## TEXT BLOCK
# 8/32 toro levers



## Blizzard440 (Jan 24, 2017)

picked up a Toro 8/32 and was wondering what the levers are for on the handlebar cause they have been disconnected probl one for cut-off on left but right side ?? ther seems to have no clutch to stop drive to change shift.! THKS


----------



## SnoThro (Feb 20, 2016)

Redundancy. You had to squeeze either the left or the right while the auger or drive was engaged so that if you fell the machine would shut off. A lot of people taped them down or removed them.


----------



## Blizzard440 (Jan 24, 2017)

SnoThro said:


> Redundancy. You had to squeeze either the left or the right while the auger or drive was engaged so that if you fell the machine would shut off. A lot of people taped them down or removed them.


ok Thks so it dosn,t fall neutral like newer blowers to change gears or stop auger while running.


----------



## UNDERTAKER (Dec 30, 2013)

Blizzard440 said:


> ok Thks so it dosn,t fall neutral like newer blowers to change gears or stop auger while running.

## EXTRACTED DATA
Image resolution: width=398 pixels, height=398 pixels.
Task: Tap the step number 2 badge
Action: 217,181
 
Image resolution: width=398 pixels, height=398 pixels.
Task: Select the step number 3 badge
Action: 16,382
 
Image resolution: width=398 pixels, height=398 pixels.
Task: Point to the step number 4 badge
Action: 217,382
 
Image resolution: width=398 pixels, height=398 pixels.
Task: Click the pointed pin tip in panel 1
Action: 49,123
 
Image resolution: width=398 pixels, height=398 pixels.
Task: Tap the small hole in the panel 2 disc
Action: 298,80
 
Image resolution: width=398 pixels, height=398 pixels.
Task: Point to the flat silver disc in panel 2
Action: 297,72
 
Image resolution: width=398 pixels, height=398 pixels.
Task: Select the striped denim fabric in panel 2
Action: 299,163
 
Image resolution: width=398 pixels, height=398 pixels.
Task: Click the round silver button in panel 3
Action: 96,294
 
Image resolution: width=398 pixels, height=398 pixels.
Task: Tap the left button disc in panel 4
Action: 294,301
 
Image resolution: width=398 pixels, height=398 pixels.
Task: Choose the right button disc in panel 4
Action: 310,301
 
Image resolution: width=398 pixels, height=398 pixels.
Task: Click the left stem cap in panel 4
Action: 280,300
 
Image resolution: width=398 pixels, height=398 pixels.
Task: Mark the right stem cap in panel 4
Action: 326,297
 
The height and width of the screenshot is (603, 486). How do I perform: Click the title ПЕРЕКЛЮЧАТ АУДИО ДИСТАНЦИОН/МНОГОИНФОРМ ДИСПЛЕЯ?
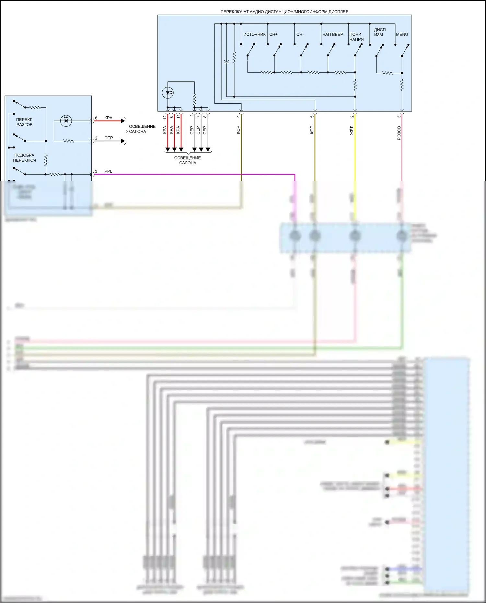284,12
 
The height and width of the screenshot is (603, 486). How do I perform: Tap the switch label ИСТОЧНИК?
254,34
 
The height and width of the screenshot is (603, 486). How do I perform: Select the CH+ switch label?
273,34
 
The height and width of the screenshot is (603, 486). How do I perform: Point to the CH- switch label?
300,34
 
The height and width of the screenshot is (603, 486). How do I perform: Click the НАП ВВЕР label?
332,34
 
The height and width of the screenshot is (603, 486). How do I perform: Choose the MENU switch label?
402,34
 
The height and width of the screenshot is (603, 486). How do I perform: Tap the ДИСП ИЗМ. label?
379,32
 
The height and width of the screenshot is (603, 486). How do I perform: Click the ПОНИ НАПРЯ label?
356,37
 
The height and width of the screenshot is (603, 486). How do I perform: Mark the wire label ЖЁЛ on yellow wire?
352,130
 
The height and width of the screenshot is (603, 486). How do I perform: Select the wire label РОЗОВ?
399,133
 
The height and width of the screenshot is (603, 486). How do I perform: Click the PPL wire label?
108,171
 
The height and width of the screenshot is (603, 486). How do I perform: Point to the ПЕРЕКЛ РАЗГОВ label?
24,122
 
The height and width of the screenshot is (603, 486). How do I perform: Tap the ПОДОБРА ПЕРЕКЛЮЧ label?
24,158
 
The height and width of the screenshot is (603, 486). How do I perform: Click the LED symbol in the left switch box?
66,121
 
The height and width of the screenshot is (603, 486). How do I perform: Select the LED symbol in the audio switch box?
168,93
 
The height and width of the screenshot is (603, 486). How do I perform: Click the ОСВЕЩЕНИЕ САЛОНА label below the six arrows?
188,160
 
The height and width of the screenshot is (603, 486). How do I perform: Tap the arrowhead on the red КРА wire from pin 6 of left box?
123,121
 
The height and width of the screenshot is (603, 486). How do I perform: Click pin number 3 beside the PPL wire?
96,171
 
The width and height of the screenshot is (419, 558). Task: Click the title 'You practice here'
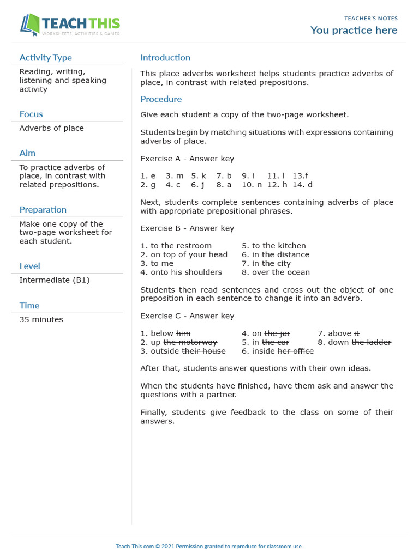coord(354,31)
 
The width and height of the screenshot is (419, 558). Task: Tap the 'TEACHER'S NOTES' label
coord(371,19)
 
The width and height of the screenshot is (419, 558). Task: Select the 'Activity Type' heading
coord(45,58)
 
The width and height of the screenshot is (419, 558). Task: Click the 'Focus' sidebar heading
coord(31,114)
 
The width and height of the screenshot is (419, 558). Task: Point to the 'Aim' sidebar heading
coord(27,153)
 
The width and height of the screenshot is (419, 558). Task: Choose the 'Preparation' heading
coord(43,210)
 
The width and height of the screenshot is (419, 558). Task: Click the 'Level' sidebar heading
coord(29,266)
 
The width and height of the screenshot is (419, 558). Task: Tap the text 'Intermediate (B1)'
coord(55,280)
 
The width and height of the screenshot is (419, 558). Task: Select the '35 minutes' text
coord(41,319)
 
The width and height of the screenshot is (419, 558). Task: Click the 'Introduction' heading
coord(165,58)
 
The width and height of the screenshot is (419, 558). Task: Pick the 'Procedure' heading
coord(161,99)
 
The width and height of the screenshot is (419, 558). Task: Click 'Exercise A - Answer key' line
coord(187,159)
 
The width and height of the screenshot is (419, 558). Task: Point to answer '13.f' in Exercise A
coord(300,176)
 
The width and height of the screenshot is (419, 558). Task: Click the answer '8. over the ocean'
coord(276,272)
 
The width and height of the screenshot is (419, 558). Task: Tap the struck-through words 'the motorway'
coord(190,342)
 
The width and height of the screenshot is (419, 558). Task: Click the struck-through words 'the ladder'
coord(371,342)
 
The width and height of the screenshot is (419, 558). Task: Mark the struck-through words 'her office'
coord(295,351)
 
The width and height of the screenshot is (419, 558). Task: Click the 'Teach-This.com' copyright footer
==
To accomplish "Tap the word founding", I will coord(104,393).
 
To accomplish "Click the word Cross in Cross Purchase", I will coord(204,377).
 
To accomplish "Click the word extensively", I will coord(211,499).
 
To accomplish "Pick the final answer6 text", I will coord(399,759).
==
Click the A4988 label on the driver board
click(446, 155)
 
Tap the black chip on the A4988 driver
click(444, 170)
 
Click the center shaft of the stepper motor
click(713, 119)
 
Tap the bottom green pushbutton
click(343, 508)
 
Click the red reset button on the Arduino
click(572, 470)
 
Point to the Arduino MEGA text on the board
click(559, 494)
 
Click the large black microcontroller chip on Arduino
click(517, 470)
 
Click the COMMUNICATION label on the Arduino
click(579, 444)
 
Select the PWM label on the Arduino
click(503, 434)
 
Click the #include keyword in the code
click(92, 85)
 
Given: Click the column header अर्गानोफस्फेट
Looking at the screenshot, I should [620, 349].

## WRITTEN REQUEST 1
In the snowblower lever thread, what does SnoThro say a lot of people did with the levers?
## WRITTEN REQUEST 2
Output the part of the snowblower lever thread that opens with the words containing "# 8/32 toro" and closes with "(Feb 20, 2016)".
The data has nothing to do with this work.

## TASK OUTPUT 1
They taped them down or removed them.

## TASK OUTPUT 2
# 8/32 toro levers



## Blizzard440 (Jan 24, 2017)

picked up a Toro 8/32 and was wondering what the levers are for on the handlebar cause they have been disconnected probl one for cut-off on left but right side ?? ther seems to have no clutch to stop drive to change shift.! THKS


----------



## SnoThro (Feb 20, 2016)